Don't you dare say, "O Lord I would love to have a relationship with you.  I try very hard, and I check off all of the lists.  Will you now please reward me for all of my hard work?"  That's not how you become a Christian.  What you have to say is, "I have absolutely blown it.  I'm out of wine.  Give me credit for what Jesus has done."  

 

Jesus has gone to the cross.

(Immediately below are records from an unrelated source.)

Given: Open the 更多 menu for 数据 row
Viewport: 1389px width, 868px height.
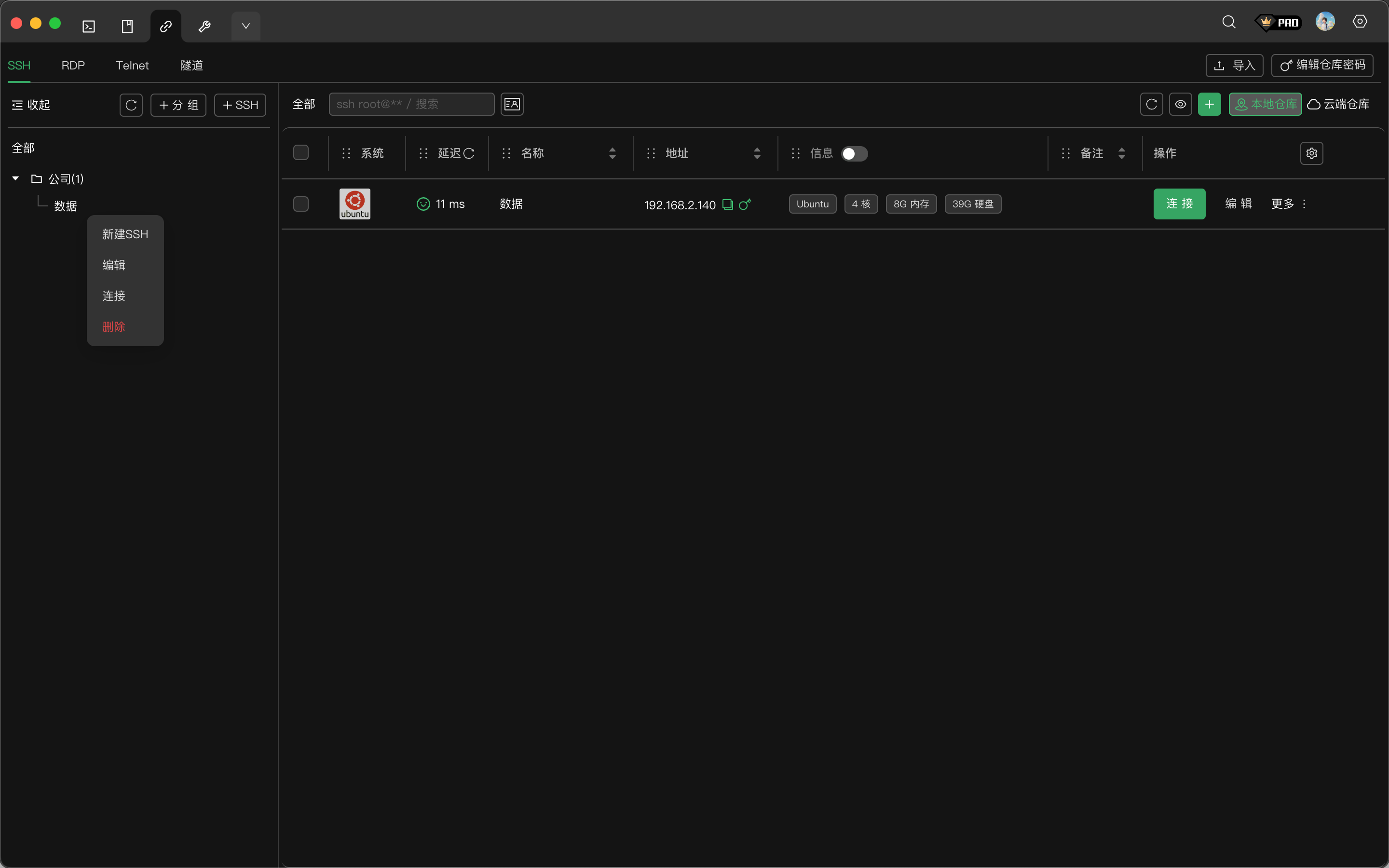Looking at the screenshot, I should pyautogui.click(x=1288, y=204).
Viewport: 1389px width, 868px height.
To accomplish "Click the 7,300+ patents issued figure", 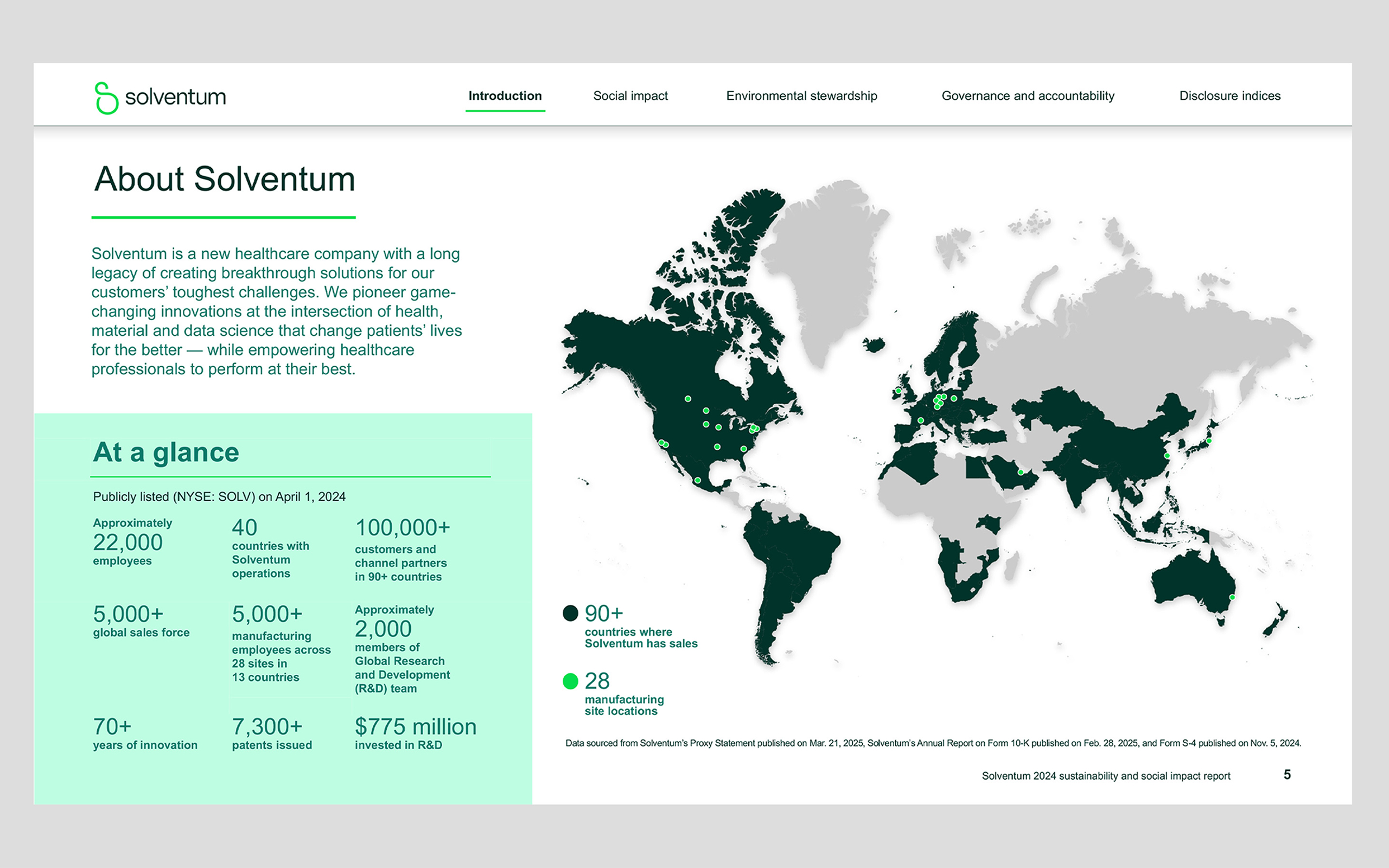I will point(267,727).
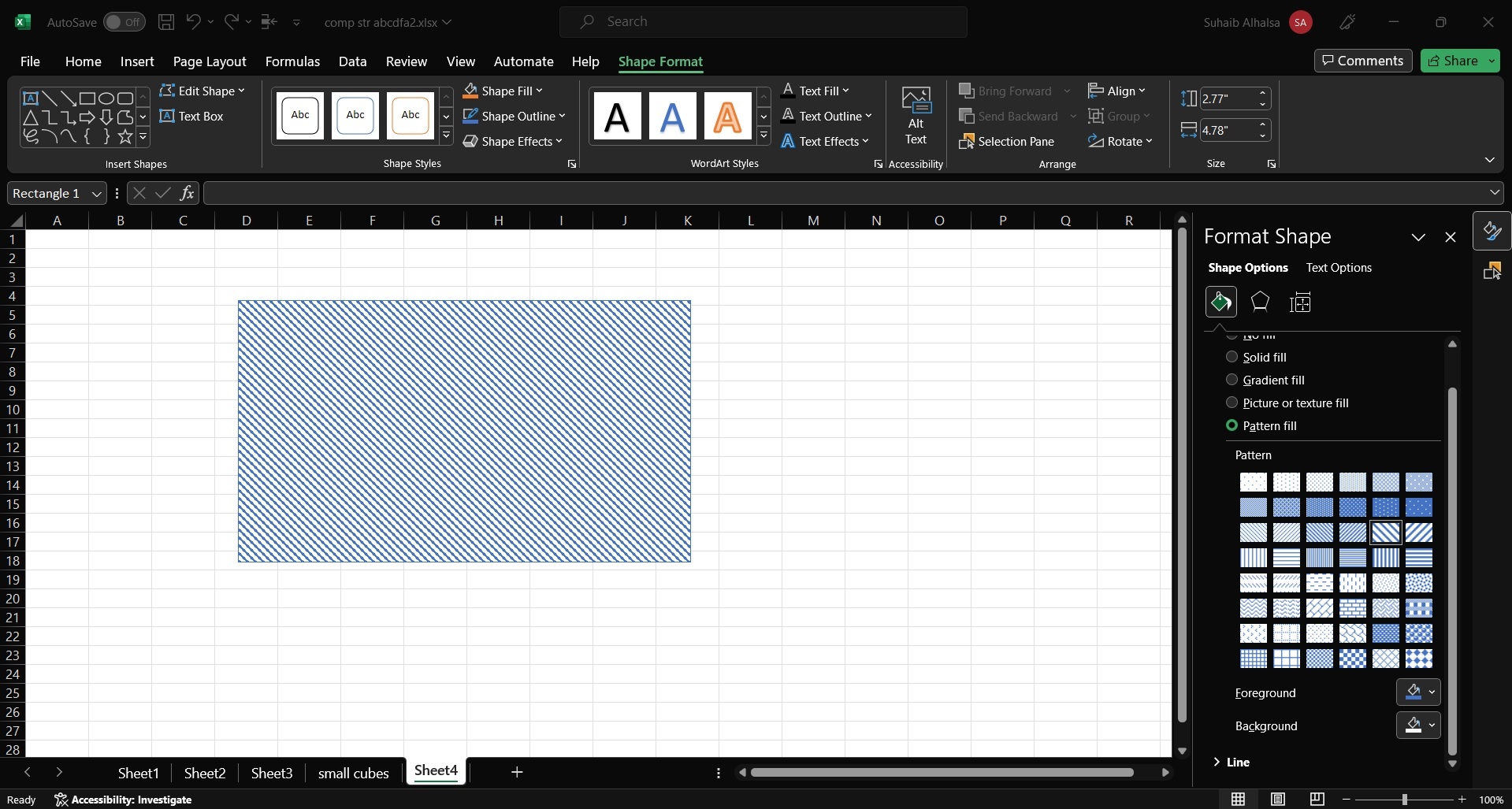Open the Rotate dropdown
1512x809 pixels.
tap(1121, 142)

He has provided the wine and has shed His blood.  He lived the life that you should have lived and died the death that you should have died.  Ask God to Give you credit for what Jesus has done.  That is what it means to be a Christian. 

 

If you don't understand that, you are always going to be wondering if you have lived a good enough life.  Learn how to do a saving prayer.  Admit that you're out and that you need salvation.  Then take credit for what Jesus Christ has done.  Ask God to transfer what Jesus has done to your account.

 

Champions, have a great week!-David Vining


Wednesday, March 7, 2018

Having It All Together

Having It All Together

Dear Champions,

The scripture is Luke 11: 13 If you then, though you are evil, know how to give good gifts to your children, how much more will your Father in heaven give the Holy Spirit to those who ask him!'

Do you ever think that God could not love you because of how bad that you are?  Have you ever thought that no one would like you if they knew the real you?   Do you see other people that have it all together?  No one has it all together.  We all have insecurities that we hide from others.   

In the scripture Jesus was talking to his disciples, and He calls them evil.  God knows the real you, and He loves you anyway!  Tim Keller said it best.  "The gospel message is that you are more sinful and evil and weak than you ever dared believe, but you are more valued and accepted and loved than you ever dared hope.  Come rest in me and say, 'Father, love me and accept me because of what Jesus did,' and you're in.  I am the way and the truth and the life!"